Cheating, of course, raises the misery ten-fold. And in marriages where the betrayed actually thought her partnership was pretty good, it's shocking and destabilizing to learn that her spouse viewed it so differently.
Aelia asked, "Is there any way we can show them that they CAN earn our respect back?" My answer? I don't know. When we're in the midst of our own agony, it can be hard to brush our teeth let alone help rebuild the esteem of the man responsible for our pain. What's more, trying to save people from themselves is a thankless and fruitless job. Change comes when we're fed up with ourselves and determined to do better. If he sees no hope for change in himself, then cheerleading on our part won't make one bit of difference. His transformation is an inside job. And with someone who's been outsourcing their sense of worth to an affair partner, we're asking for a wholesale change in his life view.
In my husband's case, it was the day that he told me he was going to do better for himself whether or not I was staying or leaving that I really felt hopeful. He wasn't play-acting his change of heart, it was real. Whether or not I liked who he was, HE wanted to like who he was. And though, at that moment, he loathed himself, he was able to imagine a day when he felt differently. He's was willing to do the work necessarily to find his way to that day. And that's the difference between someone susceptible to flattery and ego-stroking and the escape of an affair and someone whose eyes are wide open and whose sleeves are rolled up. It's the moment, to use George Barnard Shaw's point, when the coward realizes he has it within himself to be a true hero.
It's a pivotal moment.
It's the same for us when we realize that we, too, can be the heroes of our own lives, no matter whether our spouses beg us for forgiveness or serve us with divorce papers. The moment when we realize that we're at our lowest...but that we don't have to stay there. The moment when we look inside ourselves for our value instead of outsourcing it. When we truly and absolutely get that his affair wasn't about us. That our value is not dependent and has never been dependent on someone else seeing it.
Can we rebuild a man who feels vilified wherever he looks? To us, he's a villain. To his affair partner, if he breaks it off, he's a villain. To our culture at large, he's a villain (though our culture saves enough blame for the betrayed spouse too, who surely deserved this in some way).

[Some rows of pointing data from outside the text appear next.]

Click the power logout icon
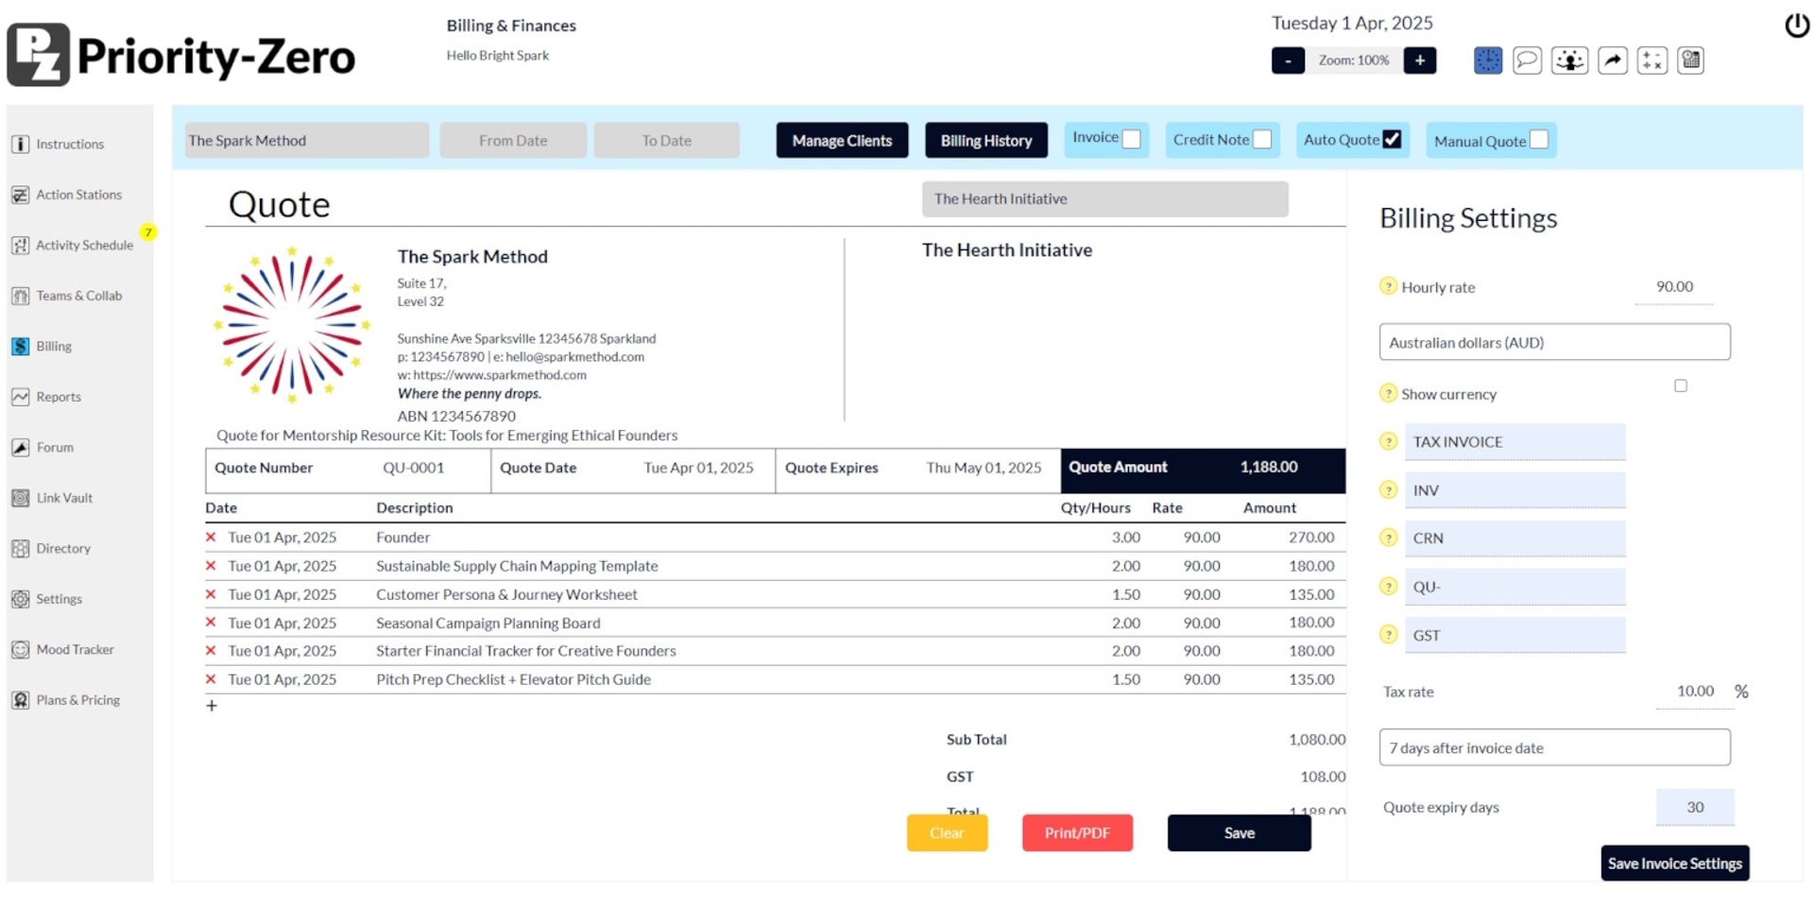The width and height of the screenshot is (1814, 907). click(1796, 26)
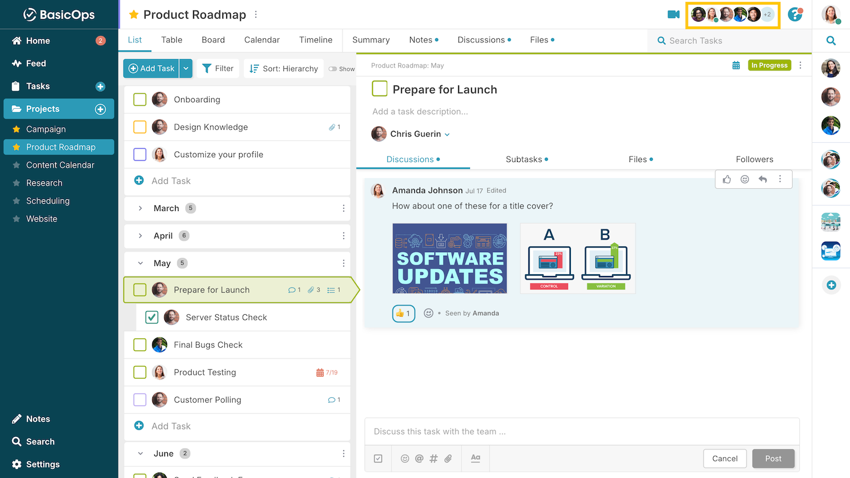The image size is (850, 478).
Task: Add a new project via plus icon
Action: (100, 109)
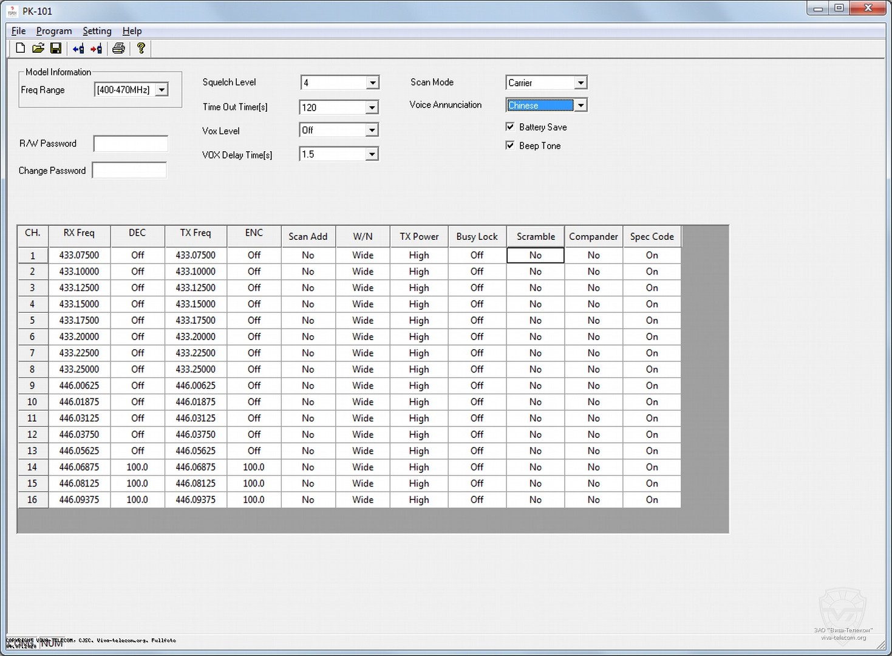The height and width of the screenshot is (656, 892).
Task: Click the Save floppy disk icon
Action: click(56, 49)
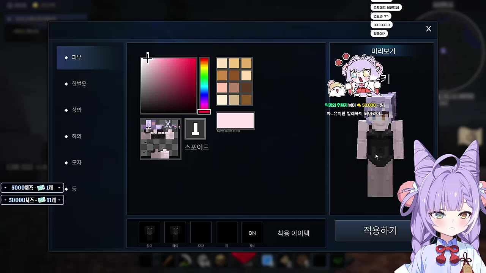Open the 피부 skin tab

coord(77,57)
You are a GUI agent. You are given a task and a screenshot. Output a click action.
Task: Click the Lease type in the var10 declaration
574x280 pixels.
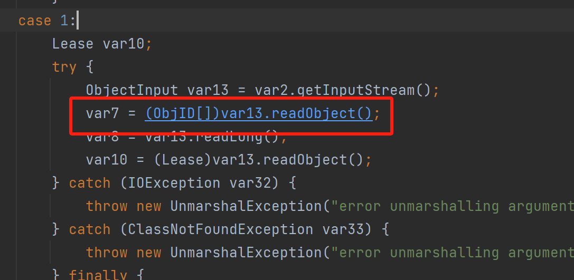(x=73, y=44)
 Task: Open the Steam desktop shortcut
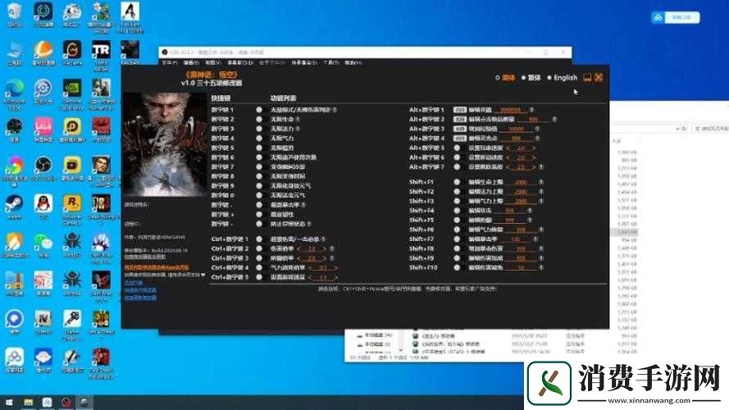click(x=15, y=203)
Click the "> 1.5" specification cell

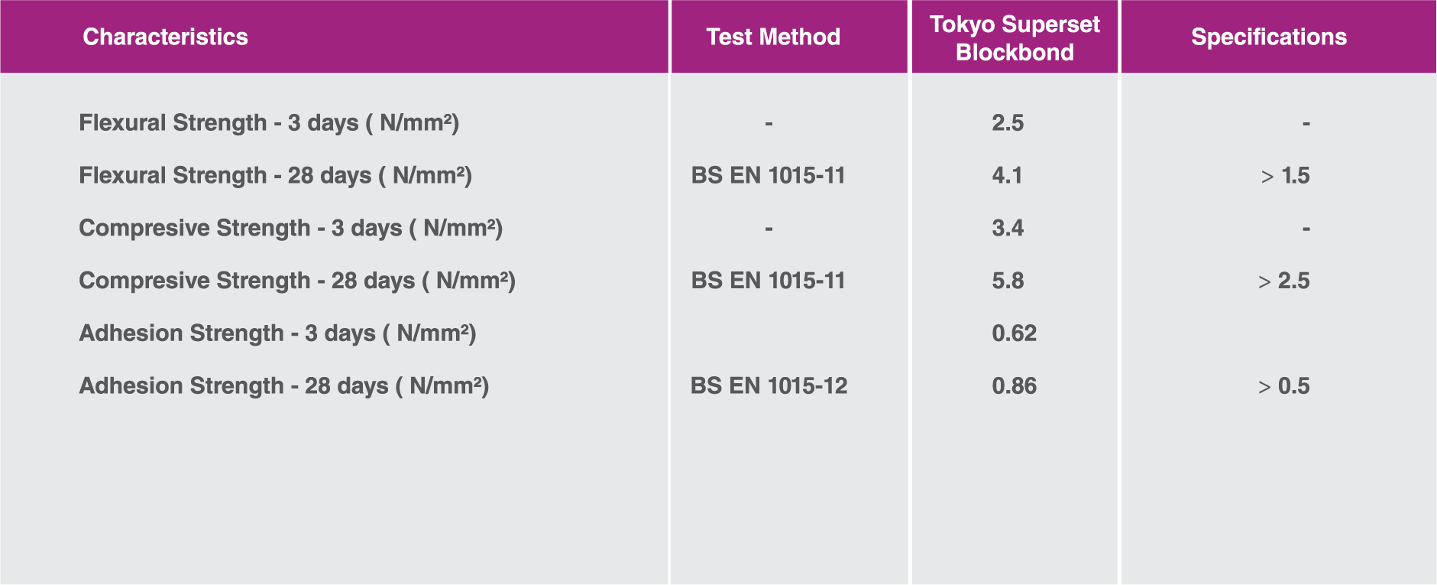1285,176
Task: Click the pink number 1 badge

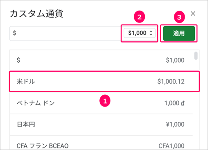Action: click(105, 101)
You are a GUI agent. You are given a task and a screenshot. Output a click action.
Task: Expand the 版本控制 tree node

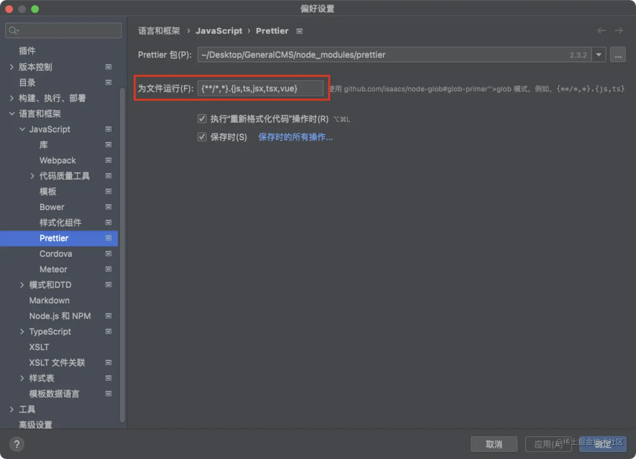tap(11, 67)
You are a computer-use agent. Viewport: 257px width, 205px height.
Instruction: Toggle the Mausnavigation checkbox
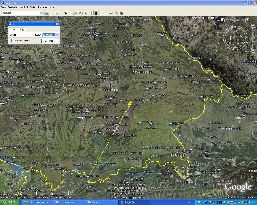(x=12, y=41)
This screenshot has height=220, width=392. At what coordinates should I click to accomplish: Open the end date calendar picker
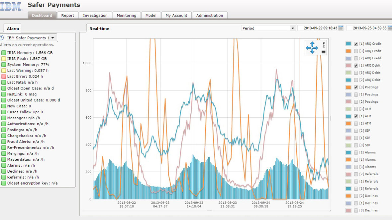click(390, 28)
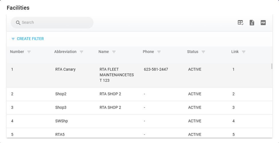279x143 pixels.
Task: Select the Shop2 facility row
Action: [x=61, y=94]
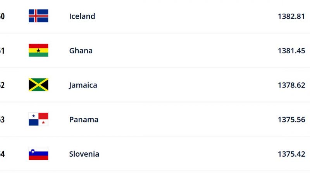Open the Jamaica team link
This screenshot has height=173, width=310.
pyautogui.click(x=83, y=85)
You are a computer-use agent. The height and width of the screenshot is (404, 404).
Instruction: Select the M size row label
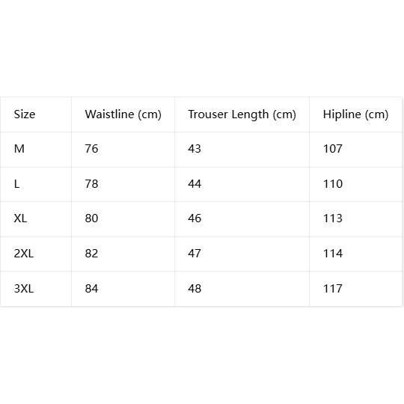coord(19,149)
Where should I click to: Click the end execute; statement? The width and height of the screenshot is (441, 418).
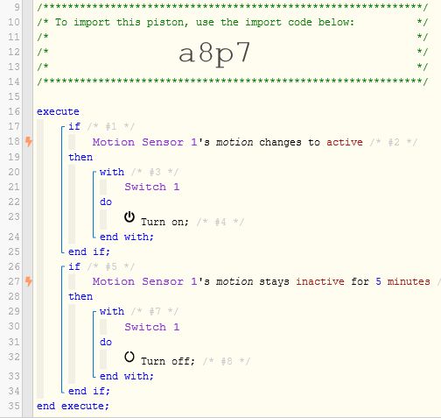[x=73, y=406]
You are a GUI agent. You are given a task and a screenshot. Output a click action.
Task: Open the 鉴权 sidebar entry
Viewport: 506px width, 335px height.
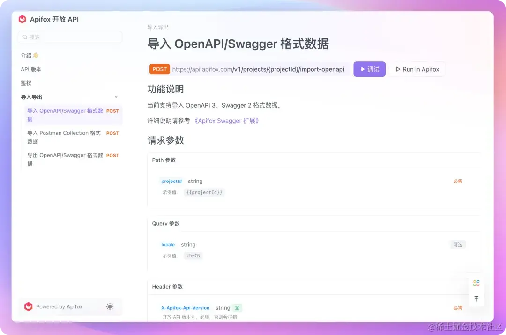[x=25, y=83]
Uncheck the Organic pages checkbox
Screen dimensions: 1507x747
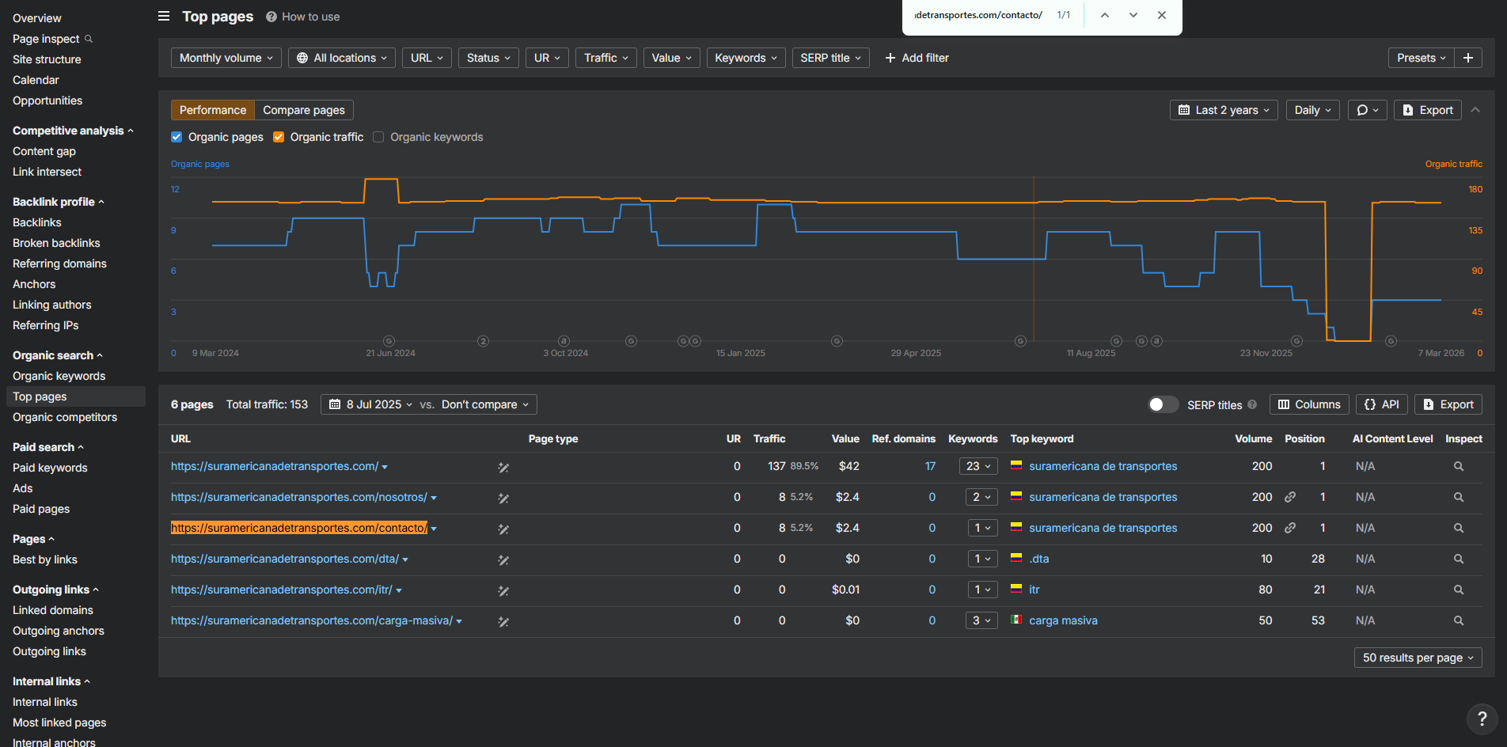(x=177, y=137)
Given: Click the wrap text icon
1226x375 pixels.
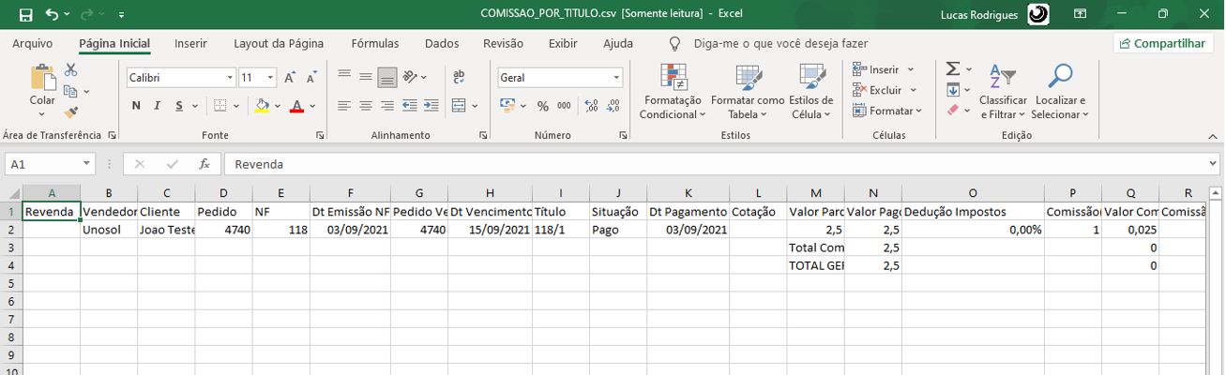Looking at the screenshot, I should pos(459,77).
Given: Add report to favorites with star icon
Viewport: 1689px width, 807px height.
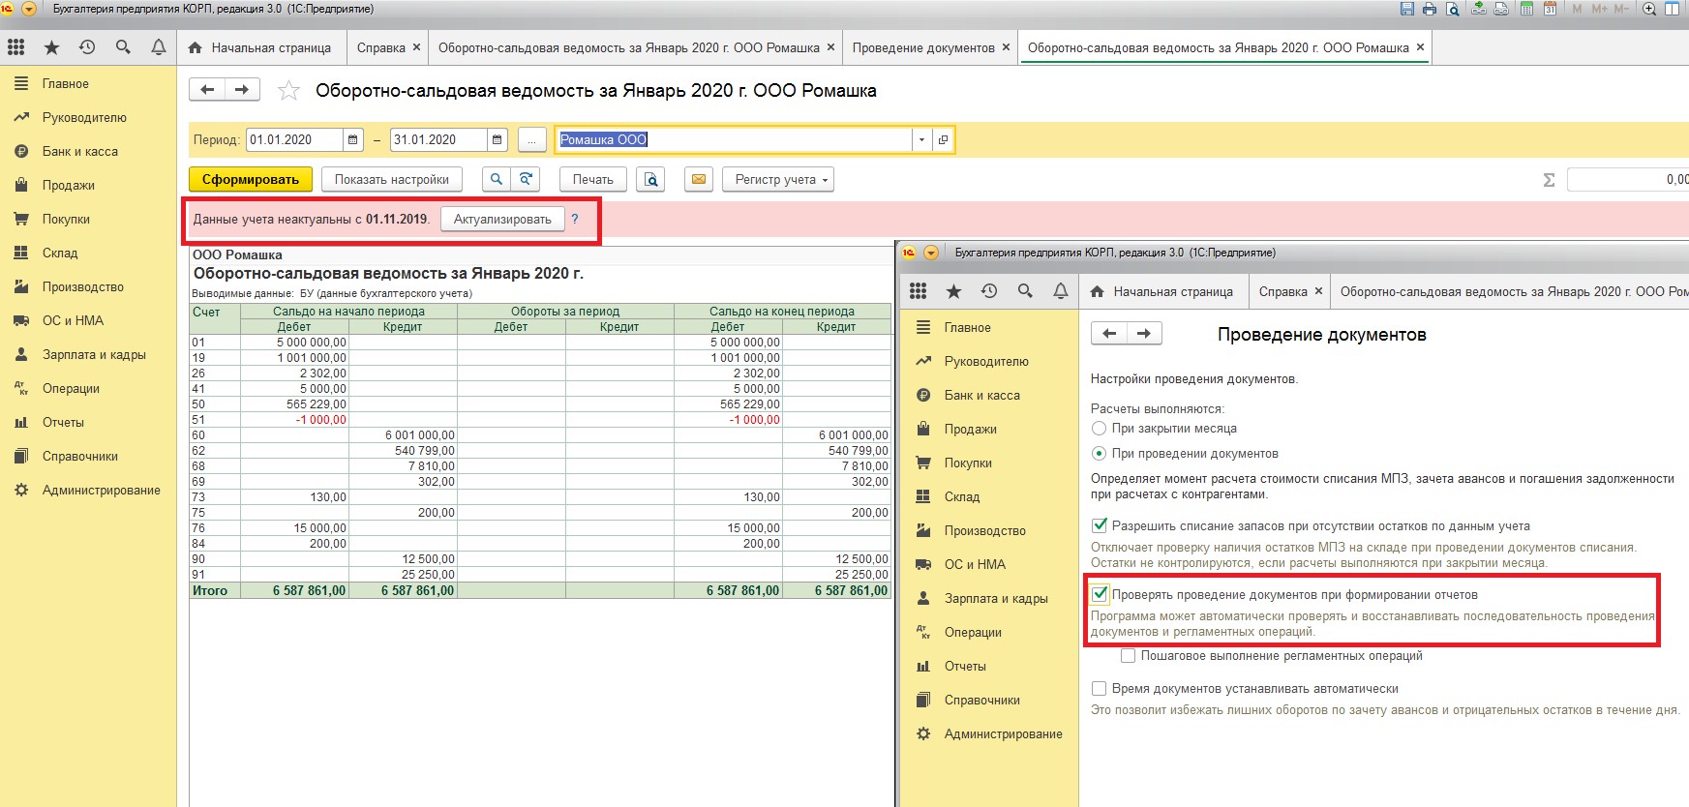Looking at the screenshot, I should point(288,91).
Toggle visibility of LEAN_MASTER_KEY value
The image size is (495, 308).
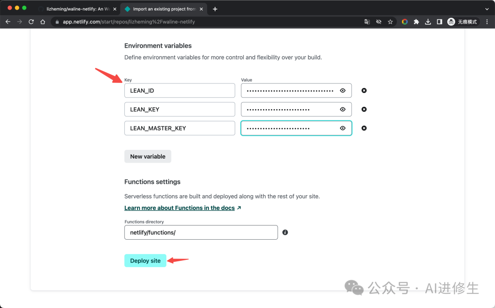point(342,128)

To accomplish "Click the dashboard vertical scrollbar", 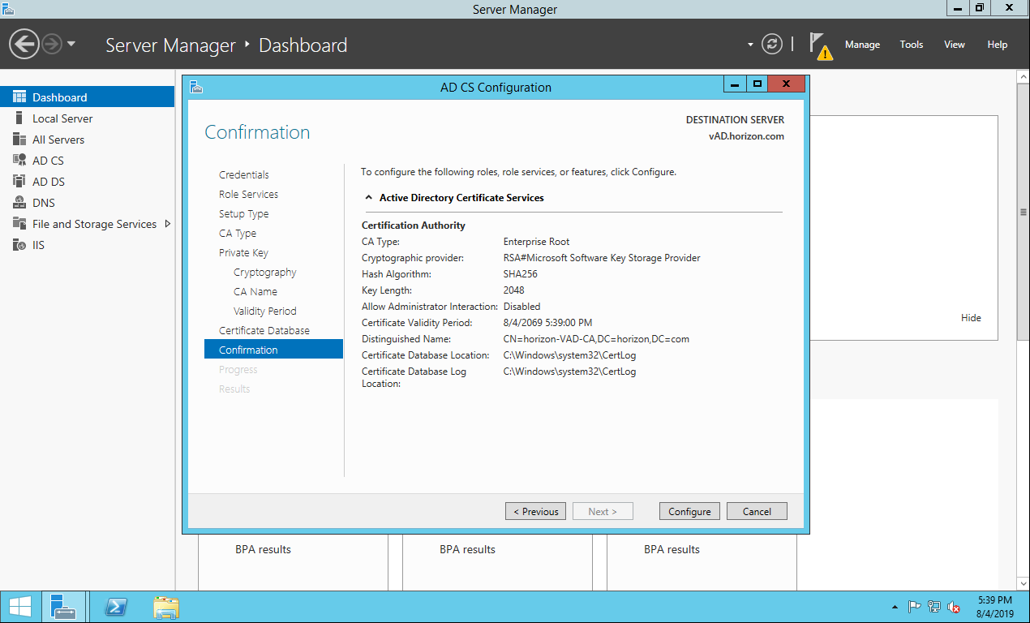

I don't think it's up to us to rebuild him, nor can we. Personal transformation is an inside job. It's a hero's job.
I think what we can do is stand firm in our own integrity and live by example. I think we can insist upon a relationship that allows each partner to feel respected and valued. I think we can do our part to treat our spouse with dignity and kindness, to be honest but kind when asked those tough questions about whether we love them or respect them.
I watched my husband earn back my trust. In fact, I have more respect for him now than ever because I've seen him work so hard to slay his own demons. I've watched him go into incredibly uncomfortable territory when the easier thing would have been to refuse. To blame me. To blame his parents.
We can't save them but we can certainly applaud them for being willing to save themselves.